Each horse has a series of hurdles to pass before they’re ready to be sold, such as showing they are polite to handle and mount, able to hack in all traffic and weather, and have started jumping. The progress is then posted online for the world to see.
“Quite often when a client comes for a trial, they don’t need to jump because they know what they are getting,” Kerrie says. “These posts take five minutes to film, seconds to upload and they say so much. People love them.”
Upholding high standards is a crucial part of building a seller’s credibility, especially online.
This was one of the key challenges facing Horse Quest, an online horse-selling website similar to AutoTrader, when it first launched in 2000.
The site allows dealers and private sellers to post adverts for horses and has become a popular directory for people looking to make a purchase and now boasts 740,000 monthly users.
Initially, people needed convincing the internet was safe but once it was clear how fast and effective online selling was, the business began to thrive.
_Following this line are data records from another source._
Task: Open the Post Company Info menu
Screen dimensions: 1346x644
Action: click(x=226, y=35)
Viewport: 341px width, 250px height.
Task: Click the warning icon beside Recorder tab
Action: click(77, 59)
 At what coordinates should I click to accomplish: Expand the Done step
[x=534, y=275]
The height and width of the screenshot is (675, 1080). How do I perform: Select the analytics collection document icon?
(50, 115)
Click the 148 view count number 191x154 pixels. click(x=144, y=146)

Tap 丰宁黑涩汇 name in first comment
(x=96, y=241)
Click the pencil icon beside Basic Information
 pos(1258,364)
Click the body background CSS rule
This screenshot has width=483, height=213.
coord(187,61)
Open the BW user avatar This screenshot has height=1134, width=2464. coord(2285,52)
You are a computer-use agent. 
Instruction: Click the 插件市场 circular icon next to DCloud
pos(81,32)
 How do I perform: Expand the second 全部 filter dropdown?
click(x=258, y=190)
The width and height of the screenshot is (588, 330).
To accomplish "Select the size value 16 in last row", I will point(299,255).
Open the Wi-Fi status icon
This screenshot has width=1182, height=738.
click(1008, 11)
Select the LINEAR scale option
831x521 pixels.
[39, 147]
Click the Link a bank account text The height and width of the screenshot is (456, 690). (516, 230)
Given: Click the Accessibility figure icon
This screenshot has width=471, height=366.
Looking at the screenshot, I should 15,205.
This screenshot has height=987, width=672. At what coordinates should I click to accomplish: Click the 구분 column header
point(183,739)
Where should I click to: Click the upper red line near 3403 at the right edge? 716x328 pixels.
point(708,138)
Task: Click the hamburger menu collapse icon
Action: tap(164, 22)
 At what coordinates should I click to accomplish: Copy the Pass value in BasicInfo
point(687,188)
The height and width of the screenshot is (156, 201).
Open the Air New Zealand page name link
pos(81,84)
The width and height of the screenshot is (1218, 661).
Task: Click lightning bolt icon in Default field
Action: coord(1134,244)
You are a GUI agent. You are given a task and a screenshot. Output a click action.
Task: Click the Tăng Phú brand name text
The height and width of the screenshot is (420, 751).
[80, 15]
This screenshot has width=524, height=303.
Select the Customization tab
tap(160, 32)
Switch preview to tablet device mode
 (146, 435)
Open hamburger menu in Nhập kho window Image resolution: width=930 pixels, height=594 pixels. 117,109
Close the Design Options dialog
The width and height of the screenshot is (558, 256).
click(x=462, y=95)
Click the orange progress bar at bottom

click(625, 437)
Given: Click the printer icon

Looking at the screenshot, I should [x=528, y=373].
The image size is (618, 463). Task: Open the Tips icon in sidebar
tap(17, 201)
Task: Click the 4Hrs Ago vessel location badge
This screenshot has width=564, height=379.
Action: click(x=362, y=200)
And central to that is how founder Alison Roeves and her small knowledgeable team understands the emotional stress that comes with buying and selling a horse – whether it’s a first pony or a 5* horse.
“We strive to maintain the integrity wherever possible. A member of staff reads and approves every single advert before it goes live,” says Alison.
“We encourage all buyers to spend some time doing their research prior to committing to a sale and try to ensure they understand the differences between buying from a trade or private advertiser. There are benefits to both avenues and it’s always worth exploring our dealer pages.”
The right fit
It’s one thing having a dream, but riders have to be realistic about what is within their reach. It’s not just skill level, but finding the right fit with family and work is vital to a long and happy partnership.
To avoid getting it wrong, some riders take a trainer with them when trying out a horse to avoid a mismatch. Some of the more reputable sellers, such as DHI, also offer guidance and advice to clients, an approach Heidi says that goes down well. After all, horses are not cheap and Heidi says most in the eventing community agree horses deserve the best possible future.
“Serious buyers are very aware of their own limitations and I feel it’s my job to make sure I don’t put any rider on a horse that won’t be suitable to their needs – whether they want to try it or not,” Heidi reasons.
“Ian and I have years of experience training riders from Pony Club to international level and I’d like to think that people trust our input. We’ll always say if a horse isn’t going to be suitable for a rider.”
For the Woodheads and indeed any professional dealer, a good reputation is built on honesty and good matchmaking. It makes sense that horses produced with time, energy and care should go to good homes where they will excel. This in turn promotes the business they came from.
Kerrie’s horses are mostly green four-and five-year-olds, and she establishes good habits from the start. But it wouldn’t take much for a more novice rider to come unstuck; youngsters need riders to guide them, not the other way around.
“I don’t have anything sharp,” she adds. “They are youngsters who have been lightly backed and ridden away. They haven’t been schooled so I work on that and the finer arts. They must have a good temperament – I can’t sell anything I don’t believe in.
“[Riders] want someone honest, who will tell them if they haven’t got something for them and point them in the direction of someone who might. It’s about matching the right horse to the right buyer and it has to be what I say it is.”
Honesty, quality and trust. Get those ingredients right and that dream purchase won’t be too far away.